– Jesteśmy w trudnej sytuacji. Mamy przeciętny poziom zakażeń 23 tys., szpitale są obłożone. Pojawienie się tego nowego ryzyka to nie jest sytuacja, nad którą można przejść do porządku dziennego – mówił minister zdrowia.
W Polsce potwierdzono 13 115 nowych zakażeń koronawirusem. – Widać wyraźnie, że mamy do czynienia z tym ewentualnym momentem przesilenia, ale niestety na horyzoncie pojawiają się nowe ryzyka, których nie możemy zignorować – skomentował minister zdrowia Adam Niedzielski, nawiązując do rozprzestrzeniania się nowego wariantu koronawirusa o nazwie Omikron. – Jesteśmy w trudnej sytuacji. Mamy przeciętny poziom zakażeń 23 tys., szpitale są obłożone. Pojawienie się takiego elementu, że zamiast przesilenia byłoby przyspieszenie, to game changer (rewolucyjny element zmieniający zasady gry – przyp. red.). Pojawienie się tego nowego ryzyka to nie jest sytuacja, nad którą można przejść do porządku dziennego – podkreślił szef resortu zdrowia
Dziś, 29 listopada, zbierze się sztab kryzysowy, który podejmie decyzje zapobiegawcze. – Musi być podjęta decyzja dotycząca uszczelnienia granic. Będziemy chcieli kwarantannować osoby z krajów, w których potwierdzono przypadki zakażenia wariantem Omikron – poinformował Adam Niedzielski. Zaznaczył, że z kwarantanny będzie zwalniał test oraz szczepienie. Nowe zasady miałyby obowiązywać od początku grudnia.
Szef ministersta zdrowia nie wykluczył także nowych obostrzeń, choć nie chciał zdradzić szczegółów. – Nasze nastawienie się zmienia. To jest game changer, jeśli potwierdzą się te negatywne informacje – dodał. Jakie mogą to być restrykcje? Jak podkreślił Niedzielski, szkoły na pewno nie będą zamknięte, za to np. zostaną przywrócone limity osób w wybranych miejscach.
Do tej pory przypadki zakażenia wariantem Omikron w Europie stwierdzono m.in. w Czechach, Danii, Holandii, Niemczech, Wielkiej Brytanii i we Włoszech. Opisywany jest on w mediach jako „prawdopodobnie najgorszy zidentyfikowany dotychczas wariant”. Swoje stanowisko przedstawił zespół ds. COVID-19 przy prezesie PAN. – Analiza sekwencji wykazała, że wirus ten cechuje się nagromadzeniem mutacji, które mogą budzić niepokój.
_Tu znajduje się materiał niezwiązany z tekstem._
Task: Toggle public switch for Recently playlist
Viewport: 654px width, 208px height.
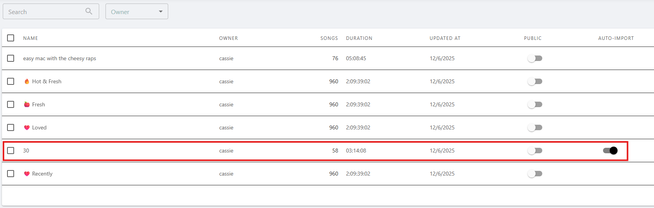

Obecnie nie ma jeszcze danych, na ile zmiany te wpłyną na charakterystykę tego wariantu, jego zdolność do przenoszenia się, unikania przed odpowiedzią immunologiczną czy zdolność wywoływania ciężkiej choroby – czytamy.
To, co budzi niepokój w przypadku wariantu B.1.1.529 Omikron, to fakt, że w Republice Południowej Afryki w czasie zaledwie kilku dni stał się on wariantem większościowym. Może to świadczyć o lepszej transmisyjności, jednak obecnie w regionie obserwuje się niewielką liczbę przypadków, więc nawet pojedyncze ognisko wywołane przez dany wariant może znacząco zaburzyć proporcję. W przeszłości obserwowano już pojawienie się takich wariantów, które mimo początkowych obaw nie spowodowały jednak fal pandemii ani realnego zagrożenia w skali świata. W najbliższych dniach można spodziewać się pierwszych informacji o obrazie klinicznym zakażenia i ilości wirusa w drogach oddechowych chorych.